Ambrose began doing costume design for Elliott and many other artists at a time in the ’90s when major fashion houses weren’t opening the “floodgates” and loaning clothes to hip-hop artists. From there, Ambrose tapped into her own creativity and looked to the message within Elliott’s lyrics to put together looks that would serve as an indelible image and style that defined a generation.
For the final looks, Ambrose didn’t stray away from Elliott’s signature style of mixing sportswear and luxury. “It’s like this June-iverse-meets-Missy’s-world kind of energy. We’re redefining like we did back then, 20 something years ago, athletic wear, sportswear silhouettes, and reimagining it in this world that feels very tangible, but it still makes you imagine enough with whether it’s the color play or the textures and all of the beautiful, cinematic artwork that’s being done to immerse the audience into this world,” Ambrose shared. “I think the combination of all of it is going to be really magical. It doesn’t happen in one singular person. I think collectively from the technical team to choreography and Missy leading the charge and being very clear about what she would like to see. We’re able to deliver based on that.”

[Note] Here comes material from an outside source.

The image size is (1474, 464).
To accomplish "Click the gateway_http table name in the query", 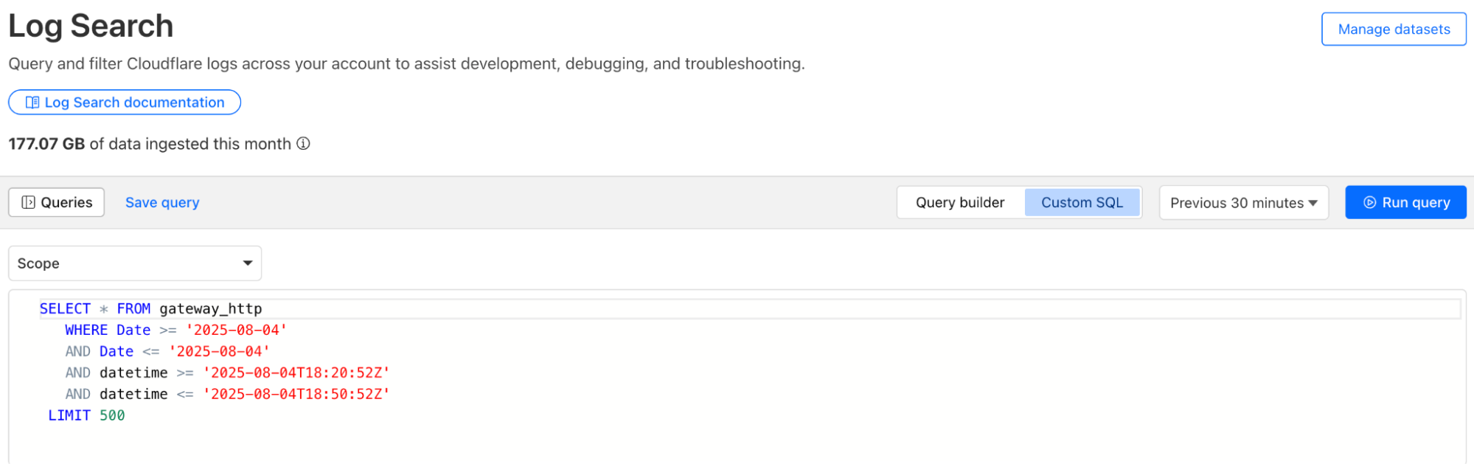I will [211, 308].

As they enter the next phase of their partnership with this summer’s tour, Elliott and Ambrose reflect on their past work together: They both agree that their favorite project thus far is the 1999 music video for “She’s a Bitch.” “I look back at that video and, even to this day, it’s still so far ahead, it’s still nothing like it. It’s so rock and roll, it’s so everything. We always had a [sense of] fearlessness,” Missy said.